DIRECTIONS =>
Repeat each of the items below word for word, leaving out the pictures.

== WORKING DATA ==

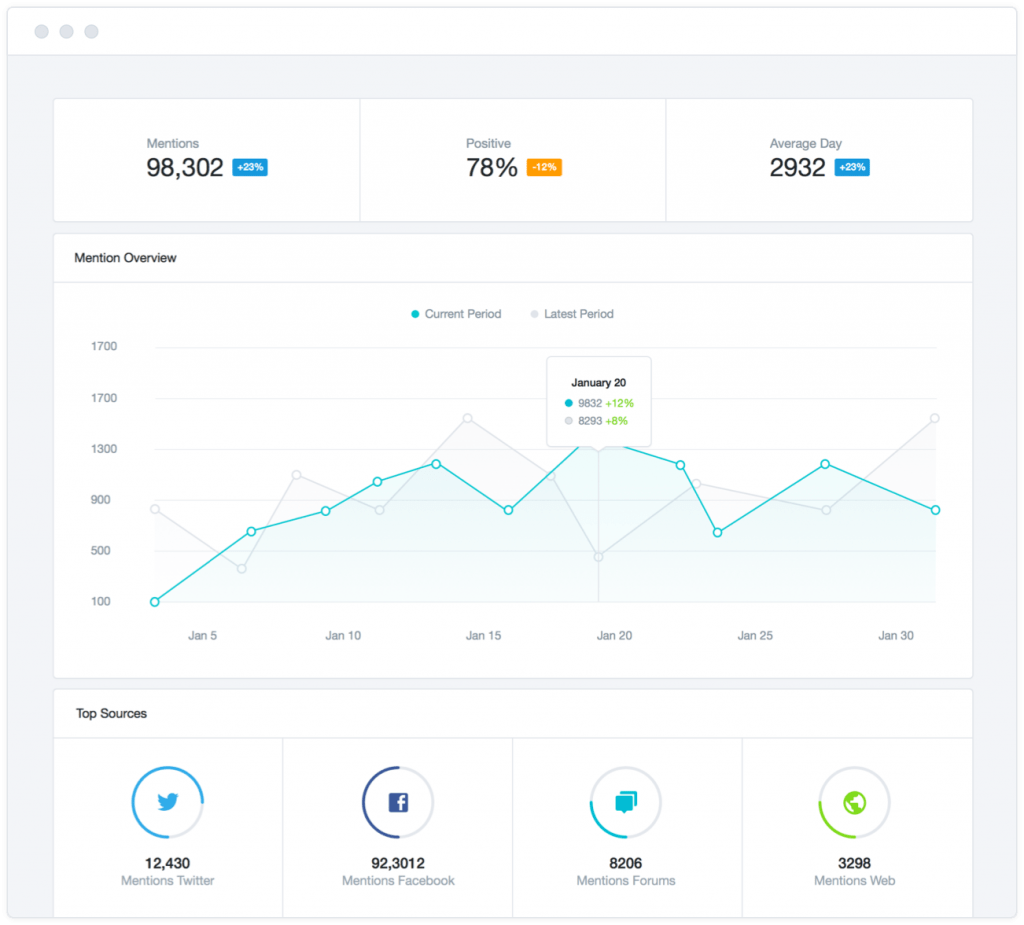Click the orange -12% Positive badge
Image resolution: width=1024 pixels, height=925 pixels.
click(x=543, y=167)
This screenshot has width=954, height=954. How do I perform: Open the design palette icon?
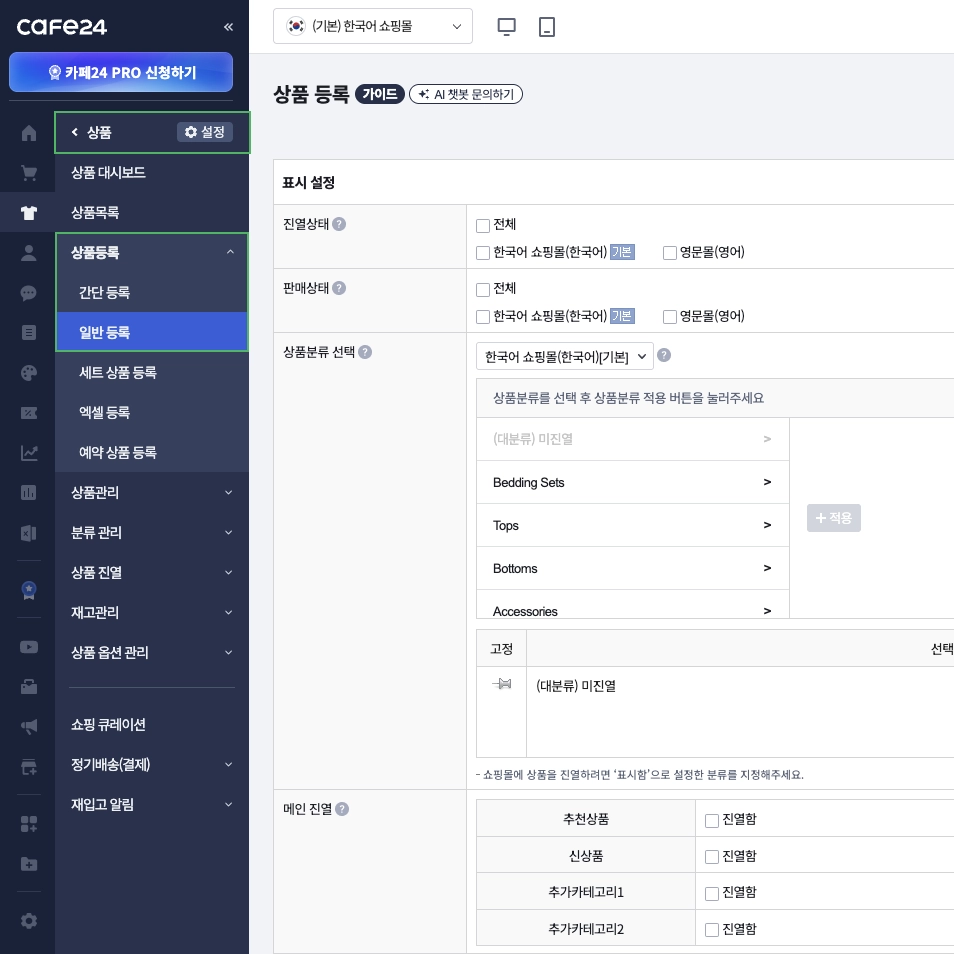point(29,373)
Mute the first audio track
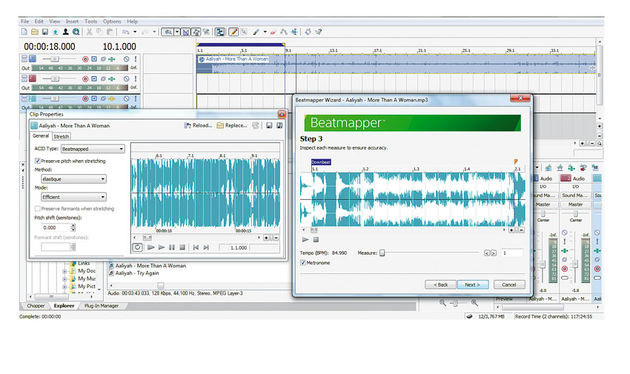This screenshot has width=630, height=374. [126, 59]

===

EXERCISE RESULT =>
Click the orange -12% Positive badge
Image resolution: width=1024 pixels, height=925 pixels.
click(x=543, y=167)
This screenshot has width=954, height=954. How do I perform: Open the design palette icon?
point(29,373)
Mute the first audio track
This screenshot has width=630, height=374. [126, 59]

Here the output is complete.